(Records for locating the described items)

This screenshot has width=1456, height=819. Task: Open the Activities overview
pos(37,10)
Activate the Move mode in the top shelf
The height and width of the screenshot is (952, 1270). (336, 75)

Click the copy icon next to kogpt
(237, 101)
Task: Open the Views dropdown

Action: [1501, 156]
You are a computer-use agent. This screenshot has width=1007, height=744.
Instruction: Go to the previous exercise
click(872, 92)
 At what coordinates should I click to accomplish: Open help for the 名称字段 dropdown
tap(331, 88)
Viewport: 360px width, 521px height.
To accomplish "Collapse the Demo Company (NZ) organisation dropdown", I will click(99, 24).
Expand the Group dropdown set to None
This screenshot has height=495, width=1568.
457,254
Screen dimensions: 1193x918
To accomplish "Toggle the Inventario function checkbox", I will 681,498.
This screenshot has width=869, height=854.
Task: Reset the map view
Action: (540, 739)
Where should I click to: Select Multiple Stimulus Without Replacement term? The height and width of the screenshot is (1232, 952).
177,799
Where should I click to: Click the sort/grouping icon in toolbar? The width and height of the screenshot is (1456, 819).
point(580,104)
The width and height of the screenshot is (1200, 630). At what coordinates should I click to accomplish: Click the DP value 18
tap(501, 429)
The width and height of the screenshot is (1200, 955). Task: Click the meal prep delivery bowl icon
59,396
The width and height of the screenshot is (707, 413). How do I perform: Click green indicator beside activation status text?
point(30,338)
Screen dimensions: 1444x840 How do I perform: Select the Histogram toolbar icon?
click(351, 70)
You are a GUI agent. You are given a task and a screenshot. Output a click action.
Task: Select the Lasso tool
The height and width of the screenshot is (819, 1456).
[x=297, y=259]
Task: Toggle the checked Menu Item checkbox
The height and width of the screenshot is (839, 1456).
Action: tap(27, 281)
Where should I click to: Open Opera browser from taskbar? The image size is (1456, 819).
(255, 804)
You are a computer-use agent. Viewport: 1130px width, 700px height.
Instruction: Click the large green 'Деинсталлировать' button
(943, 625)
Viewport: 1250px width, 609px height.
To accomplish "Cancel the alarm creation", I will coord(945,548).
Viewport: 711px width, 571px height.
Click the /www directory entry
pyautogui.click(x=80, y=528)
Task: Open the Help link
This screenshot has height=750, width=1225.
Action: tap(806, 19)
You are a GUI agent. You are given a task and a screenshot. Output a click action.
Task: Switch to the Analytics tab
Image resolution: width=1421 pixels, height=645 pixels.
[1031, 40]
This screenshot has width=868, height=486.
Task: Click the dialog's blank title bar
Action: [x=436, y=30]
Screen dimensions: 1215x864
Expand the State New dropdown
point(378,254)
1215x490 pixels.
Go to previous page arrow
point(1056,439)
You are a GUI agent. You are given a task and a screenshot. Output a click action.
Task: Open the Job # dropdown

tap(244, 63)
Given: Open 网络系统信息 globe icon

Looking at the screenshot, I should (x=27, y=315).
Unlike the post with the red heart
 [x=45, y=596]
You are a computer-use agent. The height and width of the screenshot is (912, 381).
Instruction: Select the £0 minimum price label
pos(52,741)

# Given request:
Reproduce the items above without any change, from the first line through the line that contains "will click(99, 24).", with that line included.

# Reply:
This screenshot has width=1456, height=819. Task: Open the Activities overview
pos(37,10)
Activate the Move mode in the top shelf
The height and width of the screenshot is (952, 1270). (336, 75)

Click the copy icon next to kogpt
(237, 101)
Task: Open the Views dropdown

Action: [1501, 156]
You are a computer-use agent. This screenshot has width=1007, height=744.
Instruction: Go to the previous exercise
click(872, 92)
 At what coordinates should I click to accomplish: Open help for the 名称字段 dropdown
tap(331, 88)
Viewport: 360px width, 521px height.
To accomplish "Collapse the Demo Company (NZ) organisation dropdown", I will click(99, 24).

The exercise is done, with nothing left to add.